Ele se aproximou da donzela sentando ao seu lado e a envolvendo num abraço enquanto recostava a cabeça dela em seu ombro. Indefesa e extremamente vulnerável ela cedia às carícias dele. Lucadiel deslizava os dedos pela face de Rouge com sutileza até chegar aos lábios, estes tocados com grande lascívia. Sentiu que ela corava e pensou em beijá-la, mas não o fez. Decidiu esperar um pouco sem saber exatamente por que.
Lucadiel estava contente. Agora tinha certeza que ela havia sido enviada com o objetivo de conquistá-lo, e se fosse para acontecer então ele também a conquistaria. Deus o puniria, mas também seria punido ao perder o amor de mais um precioso filho e devoto. Sabia que aquilo causaria extremas dores Nele.

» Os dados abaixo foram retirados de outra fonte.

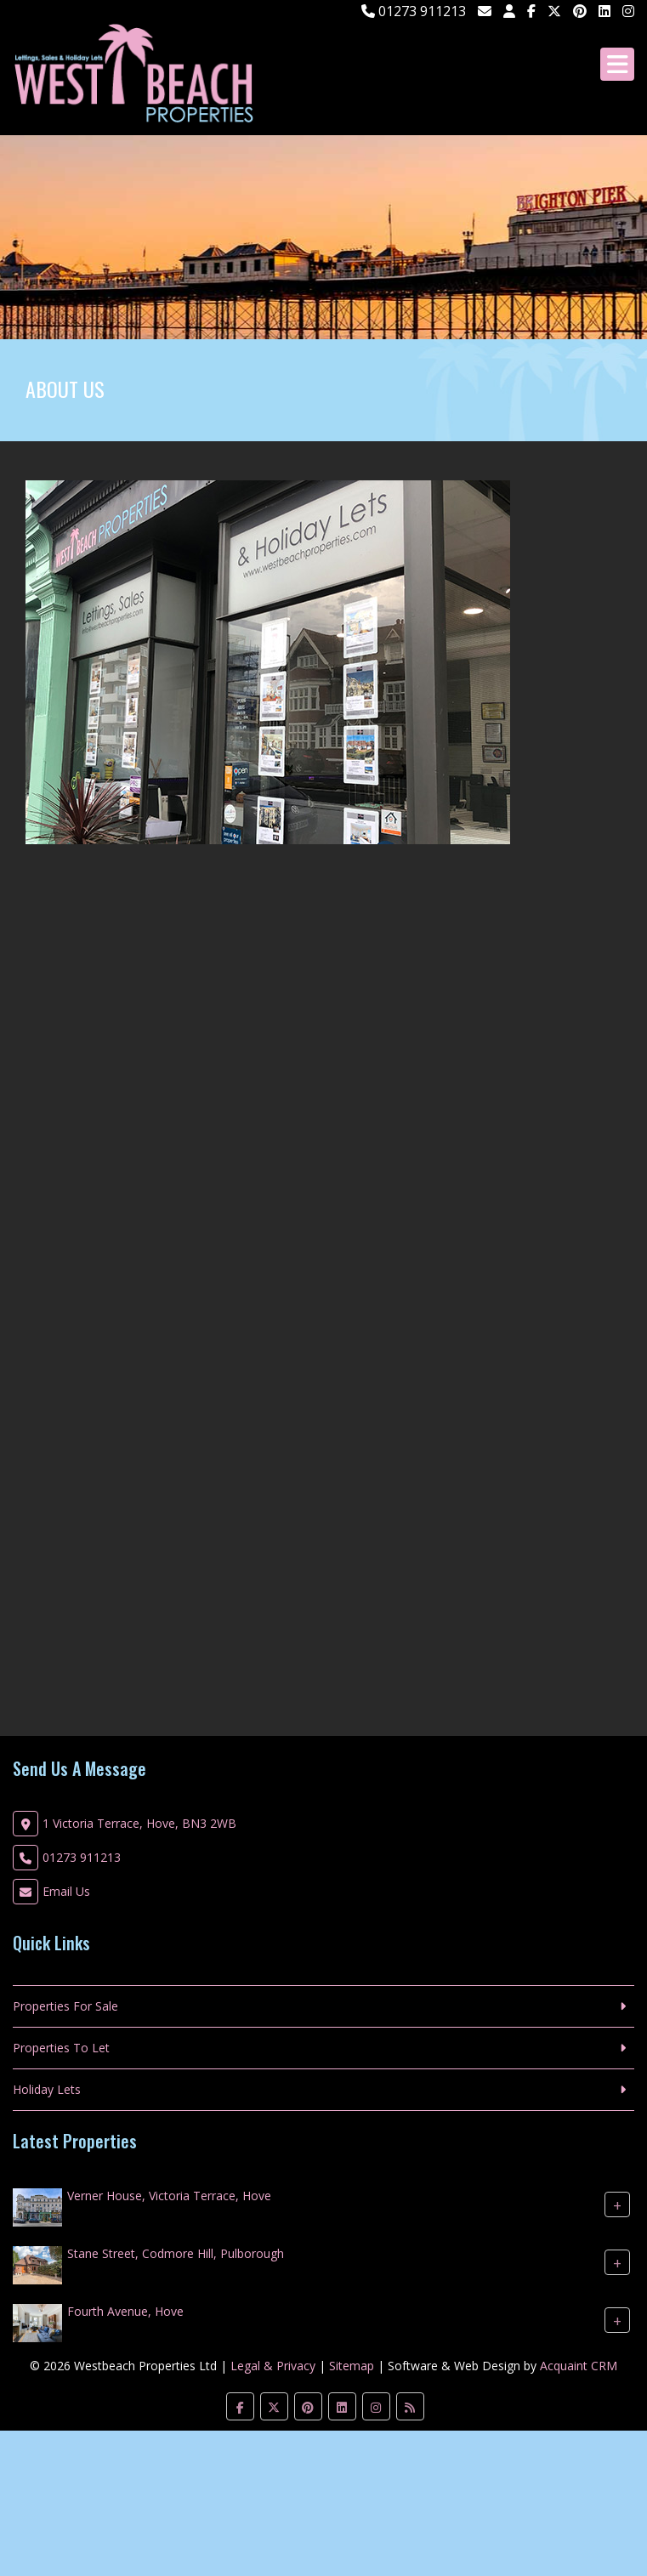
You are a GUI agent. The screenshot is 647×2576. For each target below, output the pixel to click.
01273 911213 (413, 11)
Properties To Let (61, 2048)
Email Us (66, 1891)
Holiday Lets (47, 2089)
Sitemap (351, 2366)
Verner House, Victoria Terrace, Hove (169, 2195)
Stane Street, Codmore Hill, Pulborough (175, 2253)
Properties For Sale (65, 2006)
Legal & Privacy (272, 2366)
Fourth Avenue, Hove (125, 2311)
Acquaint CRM (578, 2366)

Rouge seria dele, tal como ele seria dela, mas de uma forma diferente. Ela o aceitaria do jeito como ele é. Lucadiel a moldaria para que ela fosse como ele bem quisesse, mas tudo que queria era a descrença dela. Não queria que ela se tornasse uma atéia vulgar, dessas pessoas que crêem na descrença do divino, mas uma atéia agnóstica, como ele, que possui provas da existência Dele e não acredita em sua influência na vida mortal. Rouge perderia sua fé como Lucadiel perdeu em tempos passados. Sua vingança seria perfeita.